朝鮮側
出典: フリー百科事典『ウィキペディア(Wikipedia)』 (2020/10/14 10:05 UTC 版)
朝鮮王朝は農本主義を国是として商業を抑制する志向を持ち、国内で産出することの無い物資の入手を除けば貿易それ自体を必要としていなかった。しかし14世紀末は前期倭寇が猛威を奮った時代であり、朝鮮王朝は倭寇沈静化の一策として倭寇禁圧に協力的な西国諸勢力あるいは倭寇自体に通交権を与え、平和的通交者へと懐柔していった。 こうして始まった日朝貿易は、通交使節による進上と回賜、公貿易、日朝双方の商人による私貿易の三つの形態が組み合わさったものであった。
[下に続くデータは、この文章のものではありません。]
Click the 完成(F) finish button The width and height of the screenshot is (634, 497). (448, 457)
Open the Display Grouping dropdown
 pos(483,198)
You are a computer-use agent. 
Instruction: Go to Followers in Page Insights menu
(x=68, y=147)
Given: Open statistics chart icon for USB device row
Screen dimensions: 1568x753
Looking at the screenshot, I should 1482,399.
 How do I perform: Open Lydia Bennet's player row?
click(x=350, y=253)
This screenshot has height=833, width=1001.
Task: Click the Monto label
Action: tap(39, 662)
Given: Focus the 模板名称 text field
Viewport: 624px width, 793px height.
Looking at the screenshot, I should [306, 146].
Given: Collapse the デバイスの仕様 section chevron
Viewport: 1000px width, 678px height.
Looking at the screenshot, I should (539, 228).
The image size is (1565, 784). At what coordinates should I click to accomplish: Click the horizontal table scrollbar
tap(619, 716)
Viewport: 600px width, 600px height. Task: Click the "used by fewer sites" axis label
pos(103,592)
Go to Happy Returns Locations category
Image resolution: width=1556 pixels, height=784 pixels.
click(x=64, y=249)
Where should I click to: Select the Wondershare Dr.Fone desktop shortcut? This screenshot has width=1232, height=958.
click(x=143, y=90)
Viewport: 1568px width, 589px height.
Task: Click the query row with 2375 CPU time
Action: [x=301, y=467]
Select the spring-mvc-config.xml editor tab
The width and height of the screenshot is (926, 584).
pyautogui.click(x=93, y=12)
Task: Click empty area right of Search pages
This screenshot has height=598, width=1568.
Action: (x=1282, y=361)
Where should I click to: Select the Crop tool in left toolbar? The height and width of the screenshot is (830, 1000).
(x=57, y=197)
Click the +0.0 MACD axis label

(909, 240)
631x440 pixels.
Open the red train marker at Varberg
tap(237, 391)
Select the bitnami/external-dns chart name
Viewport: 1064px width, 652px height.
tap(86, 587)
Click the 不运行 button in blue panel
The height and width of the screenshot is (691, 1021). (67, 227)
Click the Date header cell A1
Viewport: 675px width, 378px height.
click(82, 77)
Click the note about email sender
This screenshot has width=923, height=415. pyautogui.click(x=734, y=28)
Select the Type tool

朝鮮王朝にとり公貿易は利益を産み出すためのものではなく、市価よりも日本側に有利な取引価格で交易を行なったことなどもあり、国庫に負担となっていた。朝鮮側の輸出品は主に綿布であったが、1475年における綿布の輸出量は2万7千匹であったのに対し、翌年には3万7千匹に急増し漢城(ソウル)の布貨が払底しそうになる。1488年には綿布の輸出量は夏の3ヶ月だけで10余万匹に達し、16世紀に入ると1回の通交で8万5千匹(1525年の日本国王使)、10万匹(1523年の日本国王使)と大量の綿布が輸出されている。公貿易において引き渡されるこれらの綿布は税として国庫に納められたものであるが、朝鮮王朝は綿布の備蓄が底を付くことを危惧し、時には公貿易を禁止するなど輸出の抑制に頭を悩ませていた。こうした国庫負担を軽減する手段として公貿易を禁止し私貿易に切り替えるという方法も存在した。しかし私貿易は密貿易の温床になりやすく、また日朝商人間のトラブルも頻繁に発生したため、朝鮮王朝は私貿易に対して抑制的であった。朝鮮王朝の政策は定まらず、私貿易の禁止や解禁、逆に公貿易を禁止するなど迷走の体を見せていた。日本側にとっても公貿易で得られる綿布は国庫より放出される良質の品であり、また公貿易の方が市価よりも有利な価格で取引出来たことから公貿易による取引を望むものであった。 日本側通交使節の持ち込む貿易品は朝鮮側の手で三浦(朝鮮半島南部にあった入港地)から陸路を輸送され、漢城で公貿易が行なわれていた。三浦から漢城までは倭人上京道路と呼ばれる通交使節の往来ルートが定められていたが、倭人上京道路の沿線住民は貿易品の輸送に駆り出されて多大な労苦を負わされており、逃散し流民と化す者も出現していた。また、通交使節及び使送船の船員の朝鮮滞在費も朝鮮側が賄っていた。これらの使節・船員には朝鮮滞在中のみならず帰路日本に辿り着くまでの食糧・酒・薪・炭などが支給されていたが、1439年には支給米だけで年間10万石に昇っていた。